**What is expected:** Sift the material for lines containing "Given", and return them.

**Material shown:**

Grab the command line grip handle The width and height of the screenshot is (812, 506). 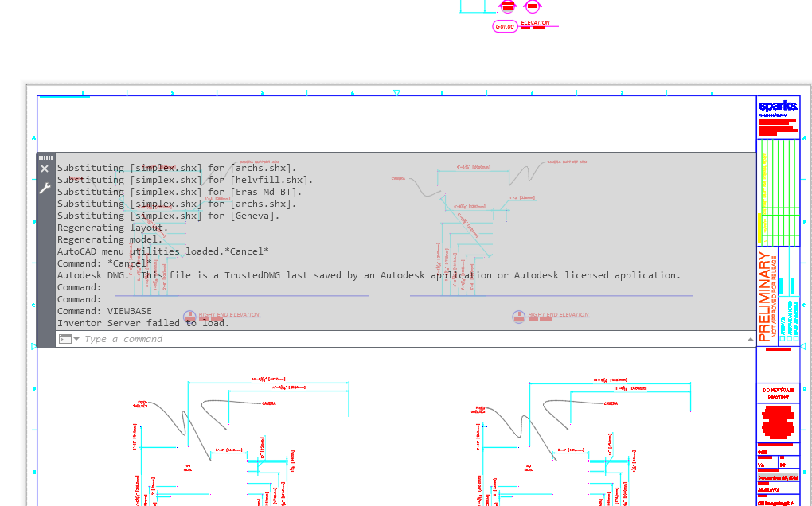(x=45, y=158)
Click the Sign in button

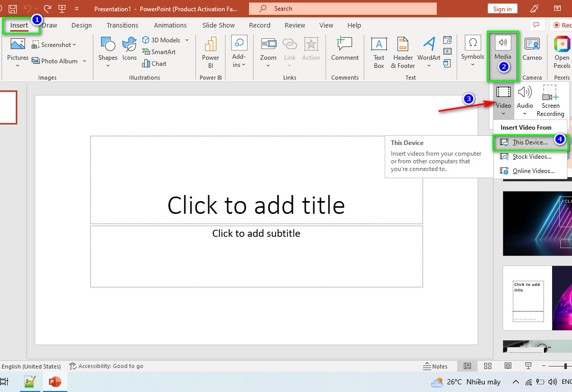[x=502, y=9]
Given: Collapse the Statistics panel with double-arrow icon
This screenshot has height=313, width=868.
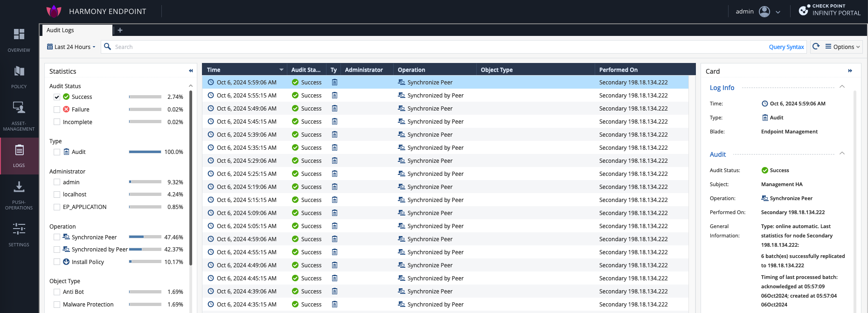Looking at the screenshot, I should coord(191,71).
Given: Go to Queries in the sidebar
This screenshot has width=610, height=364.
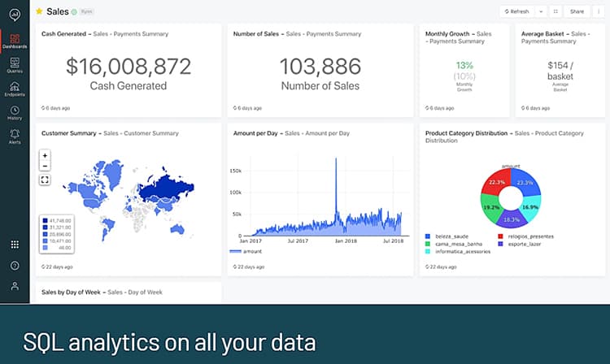Looking at the screenshot, I should (x=15, y=65).
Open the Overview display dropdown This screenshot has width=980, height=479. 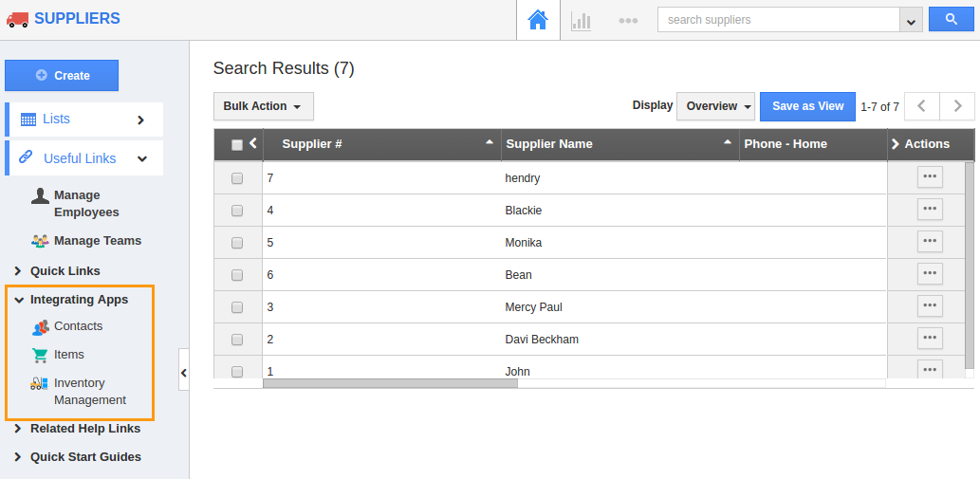[715, 106]
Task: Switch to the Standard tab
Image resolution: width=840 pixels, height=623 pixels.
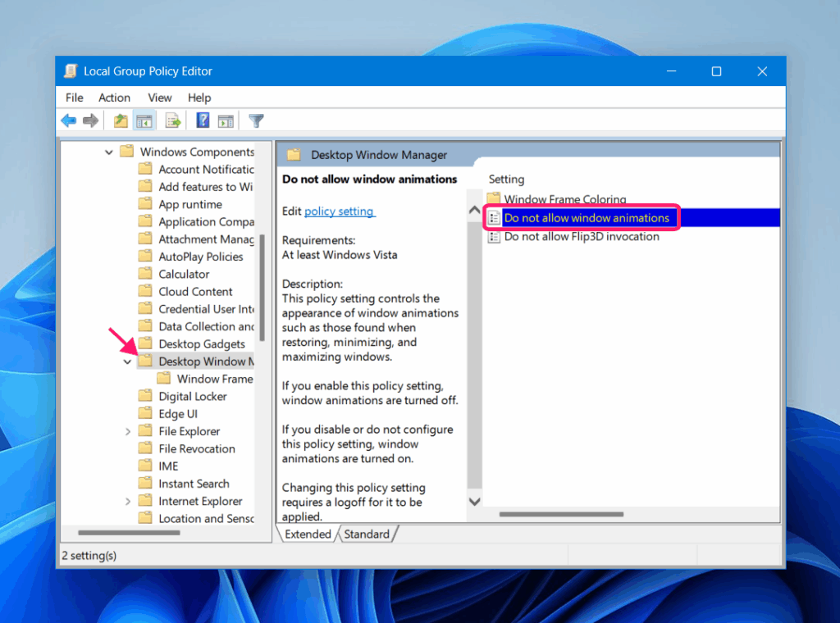Action: pyautogui.click(x=367, y=534)
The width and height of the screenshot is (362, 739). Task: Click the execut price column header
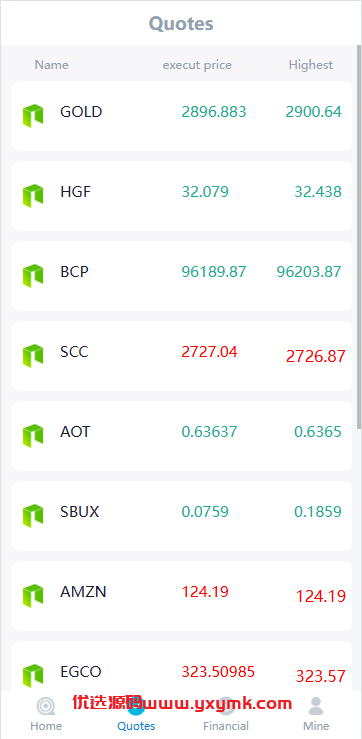coord(197,65)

**Exercise solution:**
Given: Collapse the Statistics panel with double-arrow icon
Given: Go to Queries in the sidebar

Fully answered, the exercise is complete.